Mr. Lala says he sees thematic funds as a way for investors to express a view on a certain sector of the market, but he says he tends to use that term more with his firm’s disruptive innovation ETFs.
“I also think there is definitely a first-mover advantage,” he adds.
Evolve Cyber Security Index Fund CYBR-T, Evolve Automobile Innovation Index Fund CARS-T, Evolve Cloud Computing Index Fund DATA-T were the first ETFs launched in their niche in Canada, while Evolve Metaverse ETF MESH-T was tied for first mover.
Looking ahead to future opportunities
Given the market volatility, some advisors are thinking about buying the dip, but want to see more stability in the technology space, he says.

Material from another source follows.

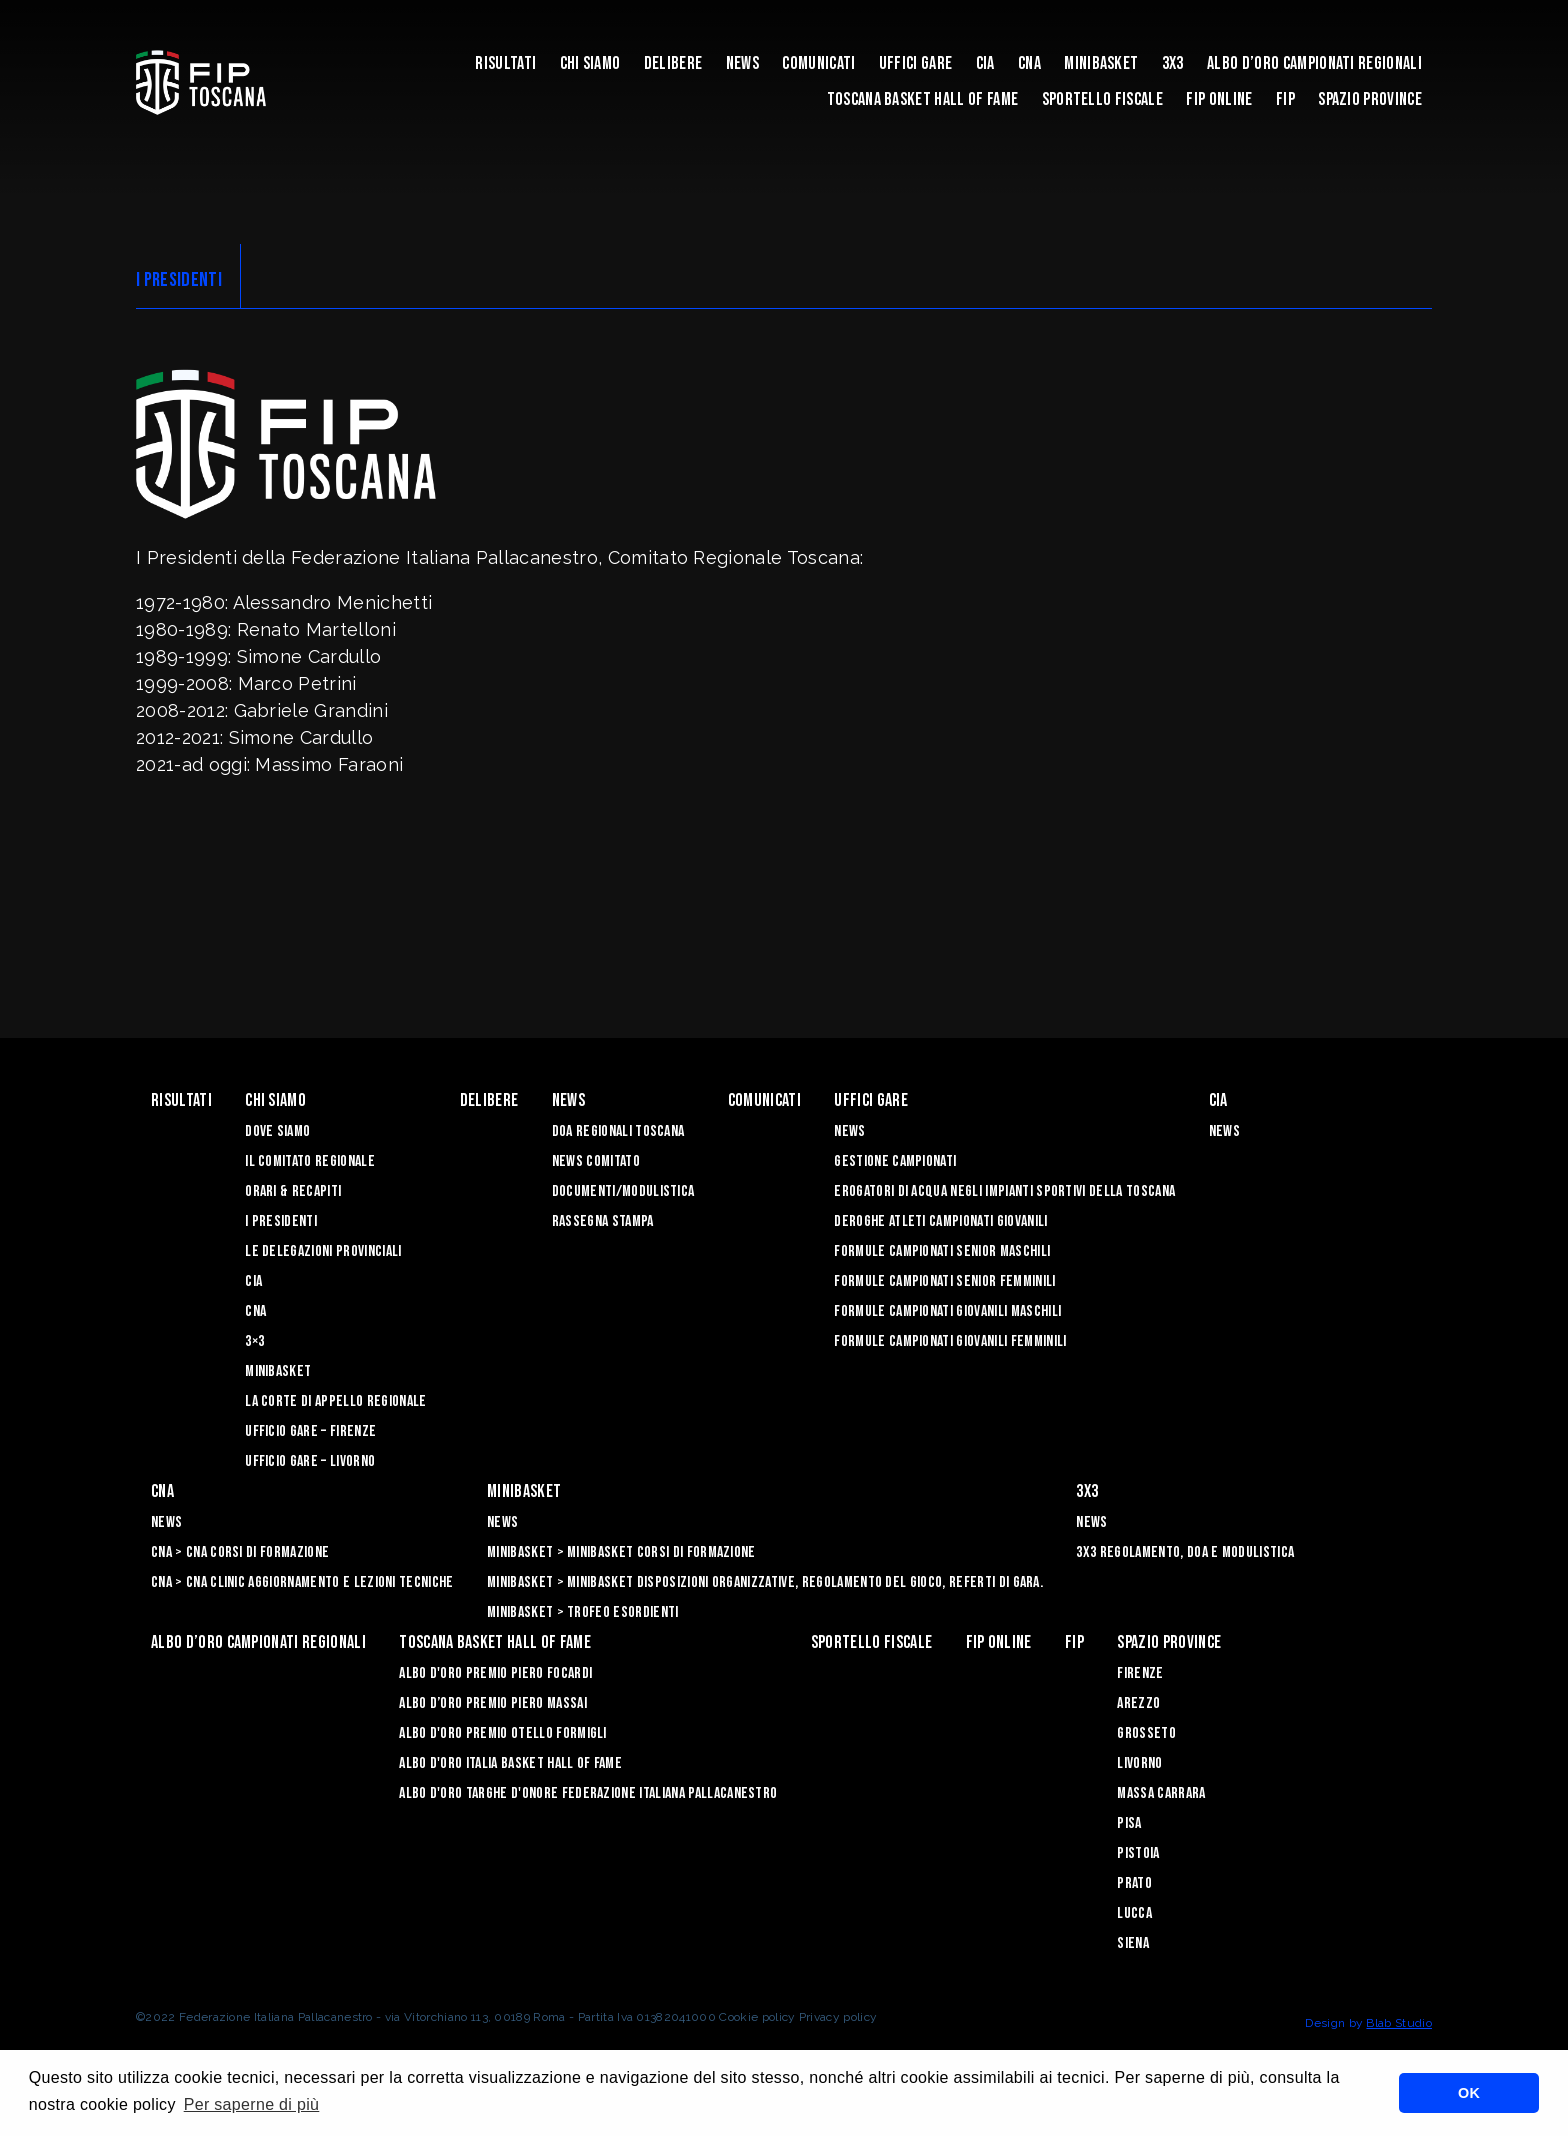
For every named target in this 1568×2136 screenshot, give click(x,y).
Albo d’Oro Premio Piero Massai (493, 1703)
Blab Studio (1399, 2023)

“I am not getting a ton of advisors asking about creating another disruptive technology-specific ETF,” he says.
Advisors who are dealing with risk in client portfolios are now expressing more interest in broad-based technology ideas with a covered-call strategy to generate income, he says.
“It’s something we are looking at. However, I am more focused on three years from now, and what will be the area or industries that will thrive … and create an investible opportunity,” he says.
“I am more than happy for us to launch products that may not be in favour today and that advisors may not be interested in looking at given the current market scenario, but where we see the strong growth.”
Mr. Lala adds that he is continuously looking at long-term themes such as 3D printing, geonomics and robotics.
“Those are interesting growth areas, as well as digital finance, that are going to reshape our world. That includes fintech, but also cryptocurrencies and the building blocks within the blockchain and non-fungible tokens – I put all of them into one category of digital finance,” he says.
“We haven’t fully decided where those big opportunities are just yet.”